— Work to be completed —
Extract every line of the records below that contains the string "width", copying each one in full.

— Data shown —

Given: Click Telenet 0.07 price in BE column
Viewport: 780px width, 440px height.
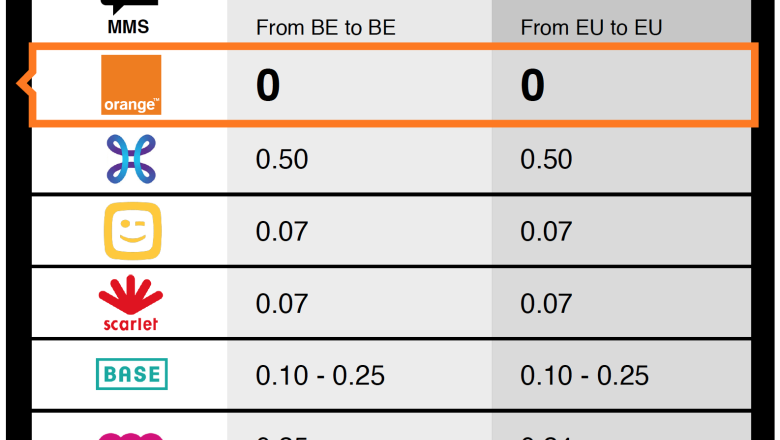Looking at the screenshot, I should click(282, 232).
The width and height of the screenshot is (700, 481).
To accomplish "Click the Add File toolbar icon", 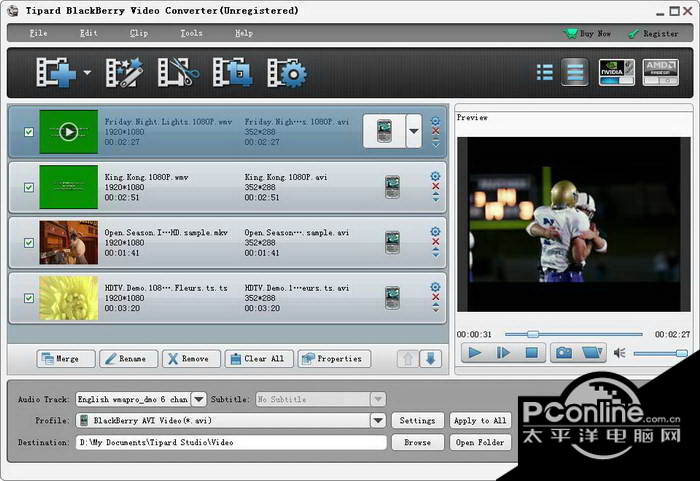I will 54,73.
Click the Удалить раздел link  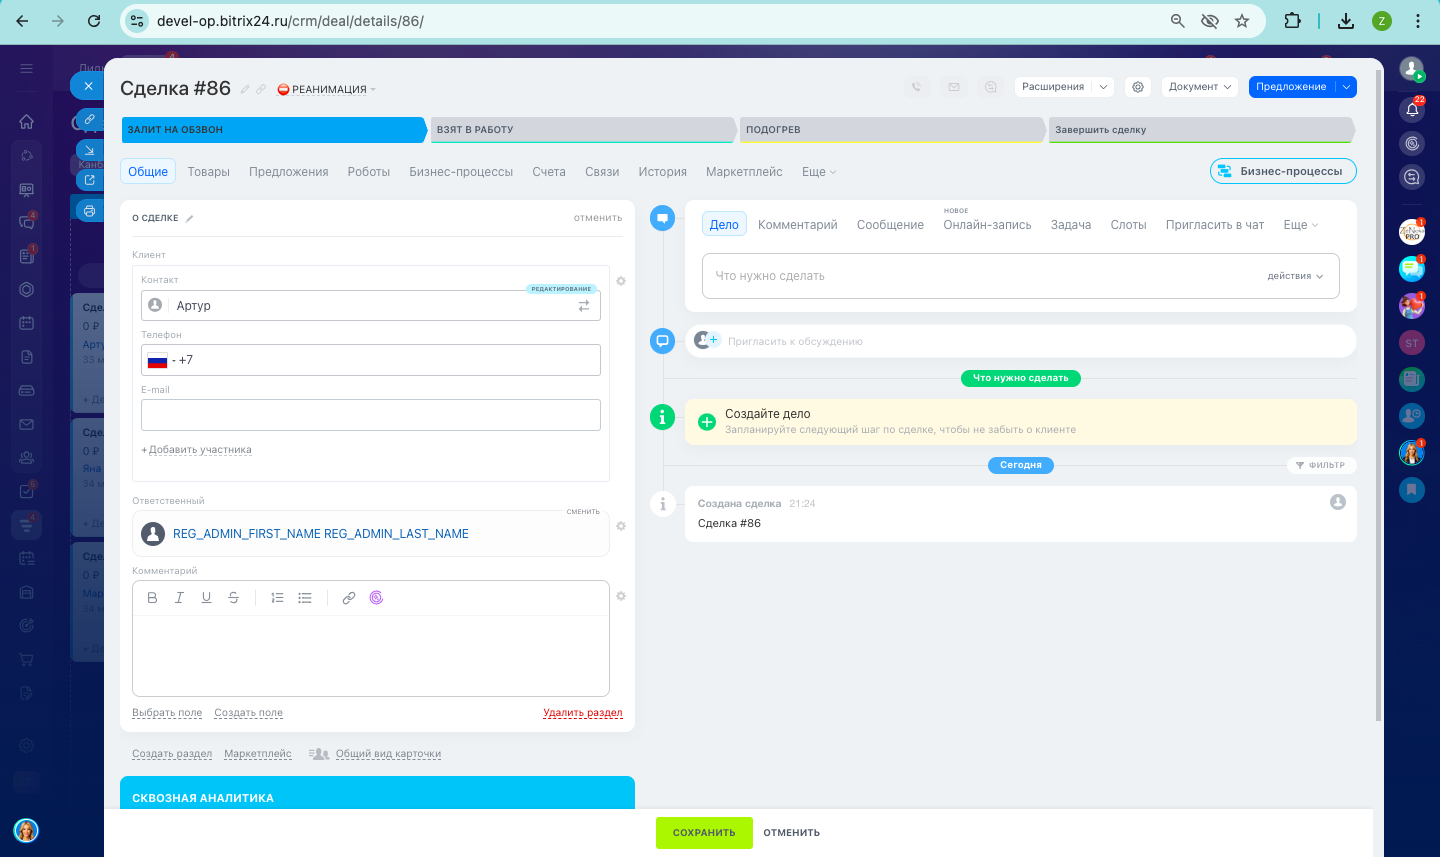[x=582, y=713]
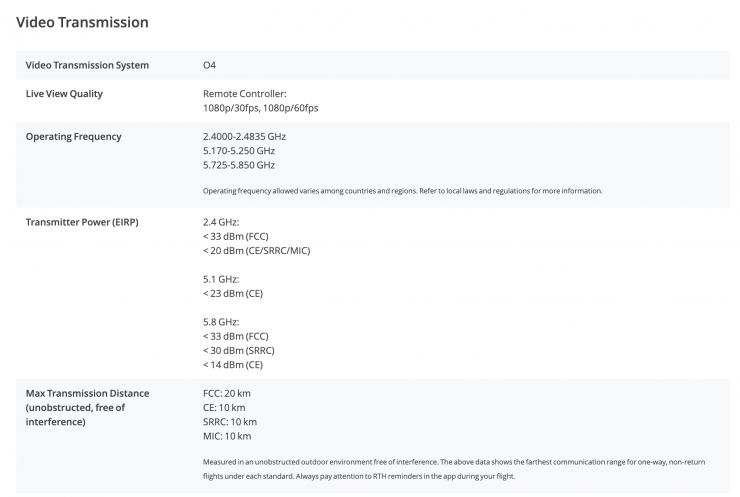Screen dimensions: 740x497
Task: Click the 2.4000-2.4835 GHz frequency value
Action: click(244, 136)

— Task result —
Viewport: 780px width, 440px height.
The width and height of the screenshot is (700, 481).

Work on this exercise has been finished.